In today’s crowded model marketplace, where competition is far more fierce than when Twiggy came up, girls have died as a result of starvation. She thinks the publishers of fashion magazines, booking agents, modeling agencies and designers all share responsibility.
“They ask for these girls. It’s gotta stop. I don’t know how you go about it, so the debate goes on,” she said. “The agencies have to protect these girls.”

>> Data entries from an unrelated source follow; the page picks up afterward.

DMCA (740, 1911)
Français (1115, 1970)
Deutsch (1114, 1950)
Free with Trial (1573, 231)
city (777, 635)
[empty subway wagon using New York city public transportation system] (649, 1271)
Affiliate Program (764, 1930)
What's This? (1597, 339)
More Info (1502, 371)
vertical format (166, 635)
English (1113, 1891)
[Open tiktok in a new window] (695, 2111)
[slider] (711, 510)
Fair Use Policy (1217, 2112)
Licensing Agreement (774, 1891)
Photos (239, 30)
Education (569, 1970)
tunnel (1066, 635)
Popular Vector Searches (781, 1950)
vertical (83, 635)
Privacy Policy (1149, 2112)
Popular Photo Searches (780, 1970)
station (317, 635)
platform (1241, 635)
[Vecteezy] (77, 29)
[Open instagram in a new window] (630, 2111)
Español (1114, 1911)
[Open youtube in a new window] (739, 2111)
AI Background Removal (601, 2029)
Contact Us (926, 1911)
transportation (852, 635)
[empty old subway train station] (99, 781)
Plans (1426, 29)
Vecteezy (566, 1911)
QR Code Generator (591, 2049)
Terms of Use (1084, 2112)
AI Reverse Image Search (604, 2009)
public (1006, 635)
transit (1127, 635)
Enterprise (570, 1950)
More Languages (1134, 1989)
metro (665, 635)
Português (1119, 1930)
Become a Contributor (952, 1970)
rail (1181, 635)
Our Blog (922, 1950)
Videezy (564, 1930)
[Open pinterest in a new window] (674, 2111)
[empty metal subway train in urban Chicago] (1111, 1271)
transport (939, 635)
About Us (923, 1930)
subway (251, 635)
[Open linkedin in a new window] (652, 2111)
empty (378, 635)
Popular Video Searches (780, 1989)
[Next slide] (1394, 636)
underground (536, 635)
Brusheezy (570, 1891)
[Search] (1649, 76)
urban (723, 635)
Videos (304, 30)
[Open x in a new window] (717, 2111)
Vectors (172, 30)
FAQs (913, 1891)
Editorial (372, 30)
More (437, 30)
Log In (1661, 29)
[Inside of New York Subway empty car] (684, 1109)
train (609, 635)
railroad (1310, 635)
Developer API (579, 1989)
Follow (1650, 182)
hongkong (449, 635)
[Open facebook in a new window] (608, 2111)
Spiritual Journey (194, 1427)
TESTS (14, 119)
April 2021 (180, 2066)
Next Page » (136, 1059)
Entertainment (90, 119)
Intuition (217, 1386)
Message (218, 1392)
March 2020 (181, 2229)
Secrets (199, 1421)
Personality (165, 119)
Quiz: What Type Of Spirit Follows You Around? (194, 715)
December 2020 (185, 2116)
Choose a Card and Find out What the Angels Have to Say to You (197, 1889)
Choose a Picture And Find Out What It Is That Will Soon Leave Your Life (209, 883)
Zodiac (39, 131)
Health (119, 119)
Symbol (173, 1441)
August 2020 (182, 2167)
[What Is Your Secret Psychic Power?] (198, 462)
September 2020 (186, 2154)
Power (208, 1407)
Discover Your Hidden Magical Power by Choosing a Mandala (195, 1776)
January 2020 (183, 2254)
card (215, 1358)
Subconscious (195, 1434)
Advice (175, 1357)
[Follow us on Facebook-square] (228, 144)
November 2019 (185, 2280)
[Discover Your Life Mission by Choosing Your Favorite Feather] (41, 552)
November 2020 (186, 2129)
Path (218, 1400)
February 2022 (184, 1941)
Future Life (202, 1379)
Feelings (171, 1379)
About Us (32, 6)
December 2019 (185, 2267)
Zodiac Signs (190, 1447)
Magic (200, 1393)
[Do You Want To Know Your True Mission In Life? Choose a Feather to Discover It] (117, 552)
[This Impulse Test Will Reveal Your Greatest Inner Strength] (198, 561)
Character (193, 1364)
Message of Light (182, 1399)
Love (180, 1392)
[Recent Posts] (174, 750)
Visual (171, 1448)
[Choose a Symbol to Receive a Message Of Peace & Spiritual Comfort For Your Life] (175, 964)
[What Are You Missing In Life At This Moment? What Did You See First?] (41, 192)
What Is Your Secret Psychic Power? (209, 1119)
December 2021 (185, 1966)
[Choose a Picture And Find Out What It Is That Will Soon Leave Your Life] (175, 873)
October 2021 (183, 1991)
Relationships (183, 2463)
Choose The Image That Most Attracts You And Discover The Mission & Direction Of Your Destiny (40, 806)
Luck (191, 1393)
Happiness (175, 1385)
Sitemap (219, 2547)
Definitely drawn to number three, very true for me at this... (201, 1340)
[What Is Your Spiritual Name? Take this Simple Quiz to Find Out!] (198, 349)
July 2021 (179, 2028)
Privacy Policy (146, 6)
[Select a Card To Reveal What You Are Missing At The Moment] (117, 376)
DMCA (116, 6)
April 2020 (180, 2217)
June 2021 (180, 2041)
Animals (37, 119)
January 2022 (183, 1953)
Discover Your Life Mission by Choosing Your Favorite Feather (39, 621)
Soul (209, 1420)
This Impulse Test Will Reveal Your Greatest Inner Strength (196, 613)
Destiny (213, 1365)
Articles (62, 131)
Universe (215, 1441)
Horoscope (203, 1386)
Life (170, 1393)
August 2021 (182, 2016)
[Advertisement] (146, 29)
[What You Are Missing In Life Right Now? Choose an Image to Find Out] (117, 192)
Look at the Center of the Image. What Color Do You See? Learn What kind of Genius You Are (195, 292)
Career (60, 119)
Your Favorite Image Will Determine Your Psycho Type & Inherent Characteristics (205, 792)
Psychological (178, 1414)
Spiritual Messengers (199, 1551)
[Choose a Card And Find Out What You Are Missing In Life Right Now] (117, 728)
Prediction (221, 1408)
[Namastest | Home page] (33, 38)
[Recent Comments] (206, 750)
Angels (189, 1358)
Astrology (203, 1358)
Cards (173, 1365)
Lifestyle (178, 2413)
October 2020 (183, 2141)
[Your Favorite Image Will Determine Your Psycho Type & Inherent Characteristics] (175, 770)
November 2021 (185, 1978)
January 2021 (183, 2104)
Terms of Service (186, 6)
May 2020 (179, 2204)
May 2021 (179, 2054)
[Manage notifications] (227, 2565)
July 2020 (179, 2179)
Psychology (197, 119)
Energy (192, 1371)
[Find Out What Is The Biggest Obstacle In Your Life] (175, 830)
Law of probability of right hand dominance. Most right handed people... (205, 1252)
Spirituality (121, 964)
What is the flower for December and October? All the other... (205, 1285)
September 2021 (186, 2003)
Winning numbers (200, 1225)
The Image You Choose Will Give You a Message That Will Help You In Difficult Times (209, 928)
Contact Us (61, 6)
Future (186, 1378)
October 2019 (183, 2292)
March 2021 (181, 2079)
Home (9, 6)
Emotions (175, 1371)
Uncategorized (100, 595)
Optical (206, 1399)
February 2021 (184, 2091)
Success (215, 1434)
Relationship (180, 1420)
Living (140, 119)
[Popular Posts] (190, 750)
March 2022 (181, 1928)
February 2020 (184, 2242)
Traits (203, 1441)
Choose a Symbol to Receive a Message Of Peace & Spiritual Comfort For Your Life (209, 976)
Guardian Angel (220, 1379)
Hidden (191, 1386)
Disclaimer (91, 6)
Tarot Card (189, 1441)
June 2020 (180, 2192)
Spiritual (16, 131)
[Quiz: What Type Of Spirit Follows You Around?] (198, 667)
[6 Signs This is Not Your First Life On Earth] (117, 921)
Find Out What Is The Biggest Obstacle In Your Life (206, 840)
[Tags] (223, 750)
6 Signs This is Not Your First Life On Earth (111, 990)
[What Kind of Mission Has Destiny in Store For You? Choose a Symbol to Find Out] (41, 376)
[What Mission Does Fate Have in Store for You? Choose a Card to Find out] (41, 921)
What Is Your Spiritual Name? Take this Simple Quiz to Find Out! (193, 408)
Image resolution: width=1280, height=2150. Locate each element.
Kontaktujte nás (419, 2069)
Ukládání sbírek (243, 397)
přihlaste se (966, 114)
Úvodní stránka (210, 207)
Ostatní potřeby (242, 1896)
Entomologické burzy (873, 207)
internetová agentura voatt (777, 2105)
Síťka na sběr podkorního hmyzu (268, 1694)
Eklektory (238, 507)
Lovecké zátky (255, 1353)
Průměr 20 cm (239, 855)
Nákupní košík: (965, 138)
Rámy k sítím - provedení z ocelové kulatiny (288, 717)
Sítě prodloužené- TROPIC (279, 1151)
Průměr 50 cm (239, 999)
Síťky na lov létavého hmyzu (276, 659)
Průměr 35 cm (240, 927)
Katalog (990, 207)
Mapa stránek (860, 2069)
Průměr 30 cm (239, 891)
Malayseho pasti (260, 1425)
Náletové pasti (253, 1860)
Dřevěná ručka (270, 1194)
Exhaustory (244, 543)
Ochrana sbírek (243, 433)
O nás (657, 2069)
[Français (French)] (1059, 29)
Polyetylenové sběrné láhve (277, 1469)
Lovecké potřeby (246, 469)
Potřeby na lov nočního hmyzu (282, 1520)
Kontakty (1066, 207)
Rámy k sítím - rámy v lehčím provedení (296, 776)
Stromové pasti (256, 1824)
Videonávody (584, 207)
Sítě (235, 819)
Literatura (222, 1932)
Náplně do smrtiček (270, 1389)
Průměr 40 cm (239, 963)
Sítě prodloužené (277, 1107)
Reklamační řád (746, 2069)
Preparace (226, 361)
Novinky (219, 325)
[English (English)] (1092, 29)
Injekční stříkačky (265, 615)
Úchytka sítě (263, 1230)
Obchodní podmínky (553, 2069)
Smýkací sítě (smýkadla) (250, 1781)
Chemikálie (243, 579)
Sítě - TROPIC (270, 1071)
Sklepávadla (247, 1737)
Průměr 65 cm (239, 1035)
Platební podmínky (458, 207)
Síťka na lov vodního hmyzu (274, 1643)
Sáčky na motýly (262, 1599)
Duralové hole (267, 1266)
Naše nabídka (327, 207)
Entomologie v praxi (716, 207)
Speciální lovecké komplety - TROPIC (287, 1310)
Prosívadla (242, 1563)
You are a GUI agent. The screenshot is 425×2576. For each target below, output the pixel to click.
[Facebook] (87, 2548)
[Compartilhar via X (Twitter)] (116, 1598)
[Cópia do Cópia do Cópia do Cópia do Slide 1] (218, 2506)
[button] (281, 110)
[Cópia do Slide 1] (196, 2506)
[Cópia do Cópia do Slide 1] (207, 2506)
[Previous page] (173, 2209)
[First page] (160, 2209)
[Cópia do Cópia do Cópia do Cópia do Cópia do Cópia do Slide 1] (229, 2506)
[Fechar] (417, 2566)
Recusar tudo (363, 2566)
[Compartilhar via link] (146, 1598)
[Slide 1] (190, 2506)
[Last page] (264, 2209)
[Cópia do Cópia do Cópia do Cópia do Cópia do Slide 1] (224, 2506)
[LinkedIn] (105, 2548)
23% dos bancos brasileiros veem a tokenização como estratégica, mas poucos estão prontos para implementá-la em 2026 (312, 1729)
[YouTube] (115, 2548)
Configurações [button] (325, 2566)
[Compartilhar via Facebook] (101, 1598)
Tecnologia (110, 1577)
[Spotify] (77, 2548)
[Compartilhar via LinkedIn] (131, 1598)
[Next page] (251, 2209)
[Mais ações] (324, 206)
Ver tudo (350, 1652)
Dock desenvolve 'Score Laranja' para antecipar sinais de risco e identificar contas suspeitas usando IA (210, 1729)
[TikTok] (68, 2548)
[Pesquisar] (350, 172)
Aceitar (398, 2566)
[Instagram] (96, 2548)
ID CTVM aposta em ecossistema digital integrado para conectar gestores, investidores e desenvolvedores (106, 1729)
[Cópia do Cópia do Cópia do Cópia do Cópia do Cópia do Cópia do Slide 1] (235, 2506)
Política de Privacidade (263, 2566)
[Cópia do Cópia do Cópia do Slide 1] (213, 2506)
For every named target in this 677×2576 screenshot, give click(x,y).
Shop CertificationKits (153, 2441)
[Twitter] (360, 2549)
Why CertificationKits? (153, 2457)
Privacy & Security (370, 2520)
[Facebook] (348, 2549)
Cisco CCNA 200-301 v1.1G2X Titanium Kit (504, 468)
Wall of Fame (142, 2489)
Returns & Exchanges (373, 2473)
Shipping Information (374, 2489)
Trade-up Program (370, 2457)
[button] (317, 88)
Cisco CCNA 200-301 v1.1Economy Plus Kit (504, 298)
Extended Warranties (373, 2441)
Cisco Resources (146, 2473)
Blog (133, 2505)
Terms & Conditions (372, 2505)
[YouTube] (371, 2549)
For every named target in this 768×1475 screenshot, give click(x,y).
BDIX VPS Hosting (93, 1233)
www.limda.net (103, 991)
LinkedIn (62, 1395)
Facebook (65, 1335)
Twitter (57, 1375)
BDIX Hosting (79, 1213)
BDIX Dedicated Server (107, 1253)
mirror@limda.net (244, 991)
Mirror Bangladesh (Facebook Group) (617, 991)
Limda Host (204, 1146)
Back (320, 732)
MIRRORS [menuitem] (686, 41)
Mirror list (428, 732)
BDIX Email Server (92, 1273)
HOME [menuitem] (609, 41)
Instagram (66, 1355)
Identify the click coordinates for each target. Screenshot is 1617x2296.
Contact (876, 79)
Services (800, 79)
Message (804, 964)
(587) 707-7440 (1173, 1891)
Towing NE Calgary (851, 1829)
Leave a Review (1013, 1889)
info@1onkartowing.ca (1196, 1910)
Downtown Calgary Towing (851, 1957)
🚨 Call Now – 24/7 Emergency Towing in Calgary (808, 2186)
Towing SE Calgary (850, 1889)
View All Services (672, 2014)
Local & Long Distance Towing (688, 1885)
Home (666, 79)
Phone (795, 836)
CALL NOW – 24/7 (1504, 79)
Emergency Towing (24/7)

Twiggy’s interest in fashion design was stronger than modeling ever was.
“I didn’t plan to be a model. I thought the world had gone stark raving mad,” she said. “I was used to being teased at school for being so skinny and I thought I was really funny looking, but I was obsessed with clothes.” She retired from modeling in 1970 after four years, joking at the time: “You can’t be a clothes hanger for your entire life.” She moved on to stage, films, TV and singing, earning two Golden Globes and a Tony nomination. The ultra-skinny look remains dominant in fashion.
“Twiggy will be an icon until her dying day and beyond,” film director and writer Ken Russell, who cast her as Polly Browne in a musical adaptation of “The Boy Friend,” told The Biography Channel in 2007.
Twiggy spent four seasons as a judge on “America’s Next Top Model.” There was also a memoir, a book on looking good at 40 and a return to modeling in 2005 for the British department store chain Marks & Spencer.
And there was her daughter, now 31-year-old Carly, a textile designer for Stella McCartney who made a scarf in a repeated hummingbird motif for her mother’s HSN line that launches Saturday.
Twiggy cites teen innocence and solid supervision for not succumbing to the more destructive aspects of the era that made her famous.
“My dad was always a very strong presence in my life. He instilled a kind of being down- to-earth, being sensible, especially when this whole thing happened to me,” she said.
How does she see it now, looking back over the last 44 years? “It was just so weird,” she said. “I was this funny little kid from working-class London. It could have gone horribly wrong.”